- SOURCE EXCERPT -

INTRODUCTION
by Brian Herbert
Frank Herbert had a remarkably inventive and original mind. In his first novel, The Dragon in the Sea (1956), he came up with the concept of containerized shipping, an idea that the Japanese later commercialized to enormous success. Dune, only his second novel, was published in 1965. A complex, revolutionary work, it featured layers of ecology, philosophy, history, religion, and politics beneath the epic tale of the heroic Paul Atreides.
By 1968, five more of Frank Herbert’s novels had been published: Destination: Void, The Eyes of Heisenberg, The Green Brain, The Heaven Makers, and The Santaroga Barrier. All the while, the popularity of Dune was growing, particularly among university intellectuals who were impressed by the complex messages interwoven into the great adventure story. The novel became a textbook for many classes. The Whole Earth Catalog extolled it as an environmental handbook.
As his eldest son, I didn’t even know what my father had created. In 1966, I was hitchhiking near Carmel, California, and a young hippie couple gave me a ride in their Volkswagen Beetle. I was sitting in the back of the small car as it puttered along, and we were chatting. I told them that my dad was a newspaperman for the San Francisco Examiner and that he had written a couple of books.
“Oh?” the young man said. “What did he write?”
“Uh, Dune,” I said.
“Dune!” He was so excited that he pulled the car off to the side of the road. “Your dad is Frank Herbert?”

- LIST OF TASKS -
1. In the introduction, what concept did Frank Herbert come up with in his first novel?
2. List every subject that the introduction says Dune layers beneath its epic tale.
The data that follows comes from a different source than the introduction.

- RAW DATA -
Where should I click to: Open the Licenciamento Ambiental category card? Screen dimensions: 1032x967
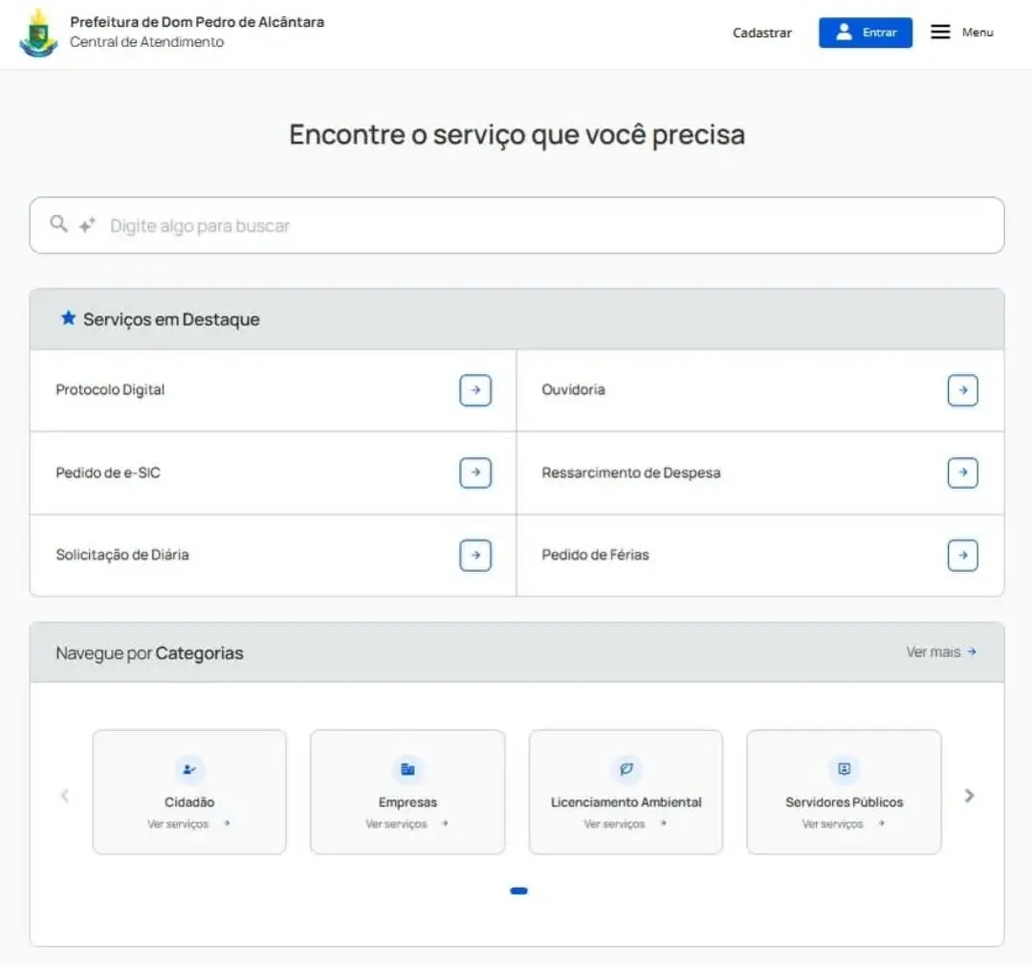click(626, 792)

- OUTPUTS BY TASK -
1. Containerized shipping.

2. Ecology, philosophy, history, religion, and politics.